Video of two wax casts, fresh from the mould- you can see that there is excess wax that needs to be removed, and some of the details need to be worked back in to the casts.
Video made up of a clip showing the second, larger batch, of wax casts fresh from the moulds, followed by a clip of me working on one of these casts to remove excess wax and work a hole back into the cast to mimic the original bone. The final photo is of the wax cast from the previous clip next to the original bone I cast it from- you can see that I have worked some of the details lost during the hot rubber mould process back into the wax cast.

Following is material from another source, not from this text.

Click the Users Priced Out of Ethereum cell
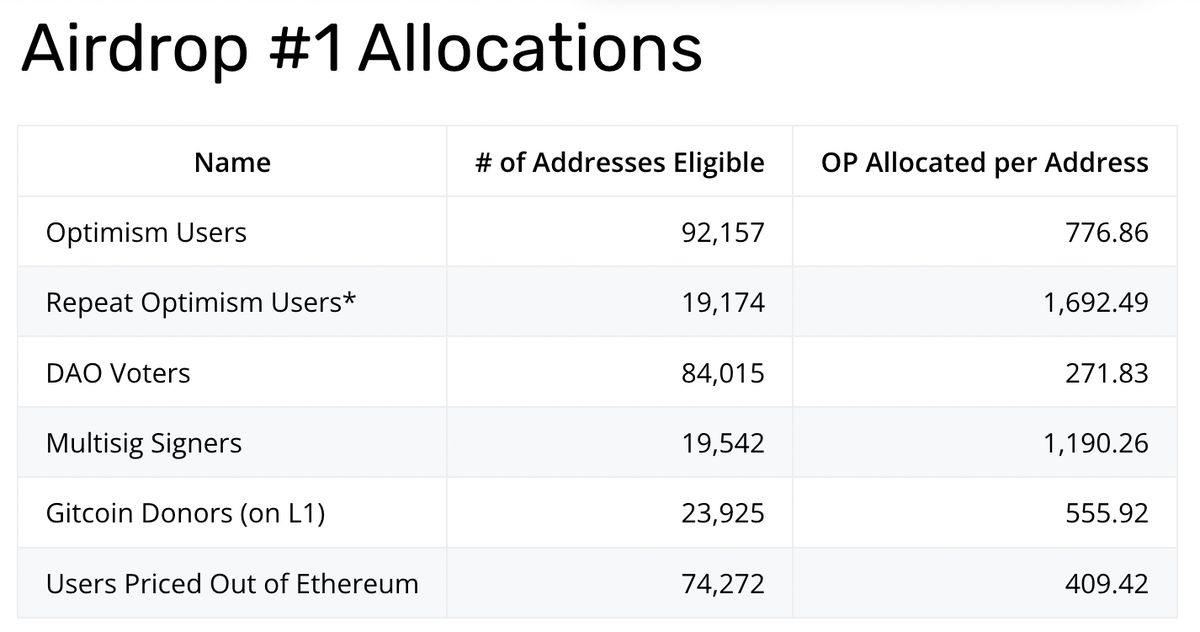Image resolution: width=1200 pixels, height=632 pixels. pos(232,584)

The two clips in this video show the first hollow wax cast of the brick I found on the river, and the second cast next to the original brick- you can see how the hot rubber mould picked up most of the detail from the brick, and how that has translated to the wax casts. You might notice some lines on the casts- this is because to make a hollow cast you need to pour in the wax slowly and roll the mould gently around to ensure the wax coats the mould properly- I did this too slowly so there are lines visible. Next time I use the mould I will be careful to pour the wax faster to avoid this happening- I may melt these two casts down and redo them. The brick casts need to be hollow as to make a solid bronze of that size would be too costly, and too heavy. I will either have to leave the hole in the bottom, or weld a small piece of metal over the hole, but this is something I will tackle when I get to that stage.

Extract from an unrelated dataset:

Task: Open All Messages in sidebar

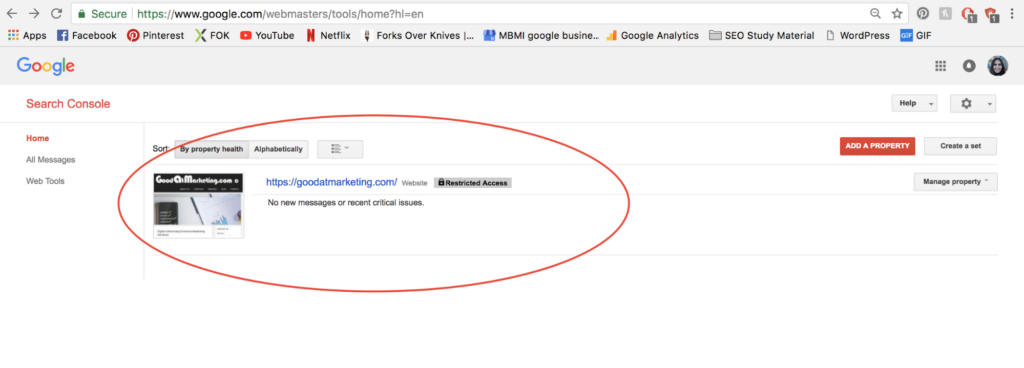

Unfortunately this was all I was able to get done before the workshops closed for the break, but I am looking forward to getting back into the foundry/plaster room and continuing my work! The plan is to make at least two of each bone in wax, and then make at 2 – 4 large moulds to go into the kiln and then be poured, as I want a copy of each bone in aluminium and in bronze. I have also been shown a material called glass wax, which is used in the film industry to make objects that mimic glass, and if I can afford it I would like to experiment with this medium as well, as it will give me another material and colour to analyse.
Whilst working on the burn out moulds that didn’t work I also decided to make a few batches of hot rubber moulds. The process is lengthier, but once the final plaster mould is fired in the kiln the waxes will melt out leaving hollow spaces for the molten metal to be poured into.

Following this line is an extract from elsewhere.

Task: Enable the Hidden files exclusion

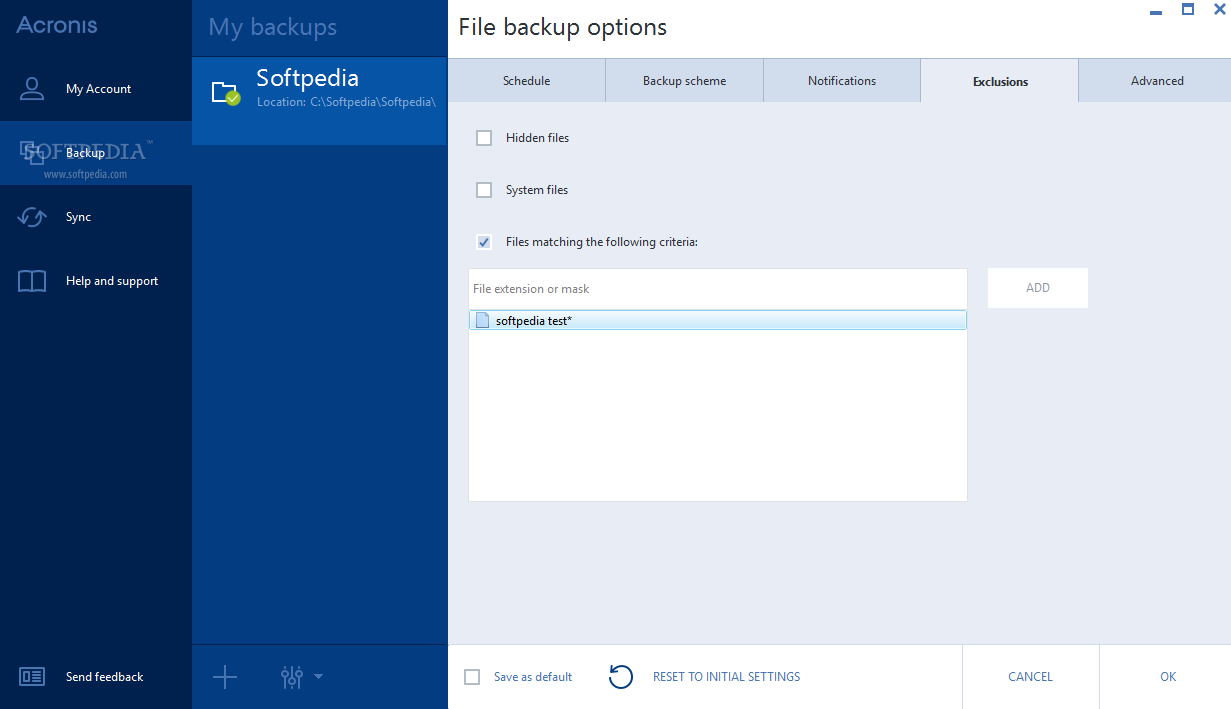Action: (484, 138)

To start the rubber needs to be melted in the machine, by being fed into the top, and the press placed on top of it, using gravity to push it down to melt. It then drips out of the bottom into a bucket to be poured. Whilst it is melting I prepared the objects, by applying vegetable oil to each object for easier release from the moulds, then embedding them into clay, creating tunnels with the clay for objects that were going to be solid (although for the brick shown in the photos this was not necessary as I wanted it to be hollow and this required one side to pour in the wax). I then made a tube out of metal or plastic secured with duct tape, and pressed it into the clay bases around the objects. The tube then needed to be waterproofed with extra clay, ready for the melted rubber to be poured in. The next step was to pour the hot rubber into the moulds, and leave it to set. Once it was set I then made a basic plaster mix and poured this into the leftover space in the moulds of the bones (not the brick) to create a flat base for them to rest on.
When the plaster had set I then removed the metal/plastic tube and the clay from the moulds, and flipped them the right way up, using a craft knife as shown to make a few cuts into each mould, to allow me to remove the objects from the moulds. Once this was done they needed to be thoroughly washed to remove clay residue, and then secured with elastic bands or duct tape ready to pour the wax into.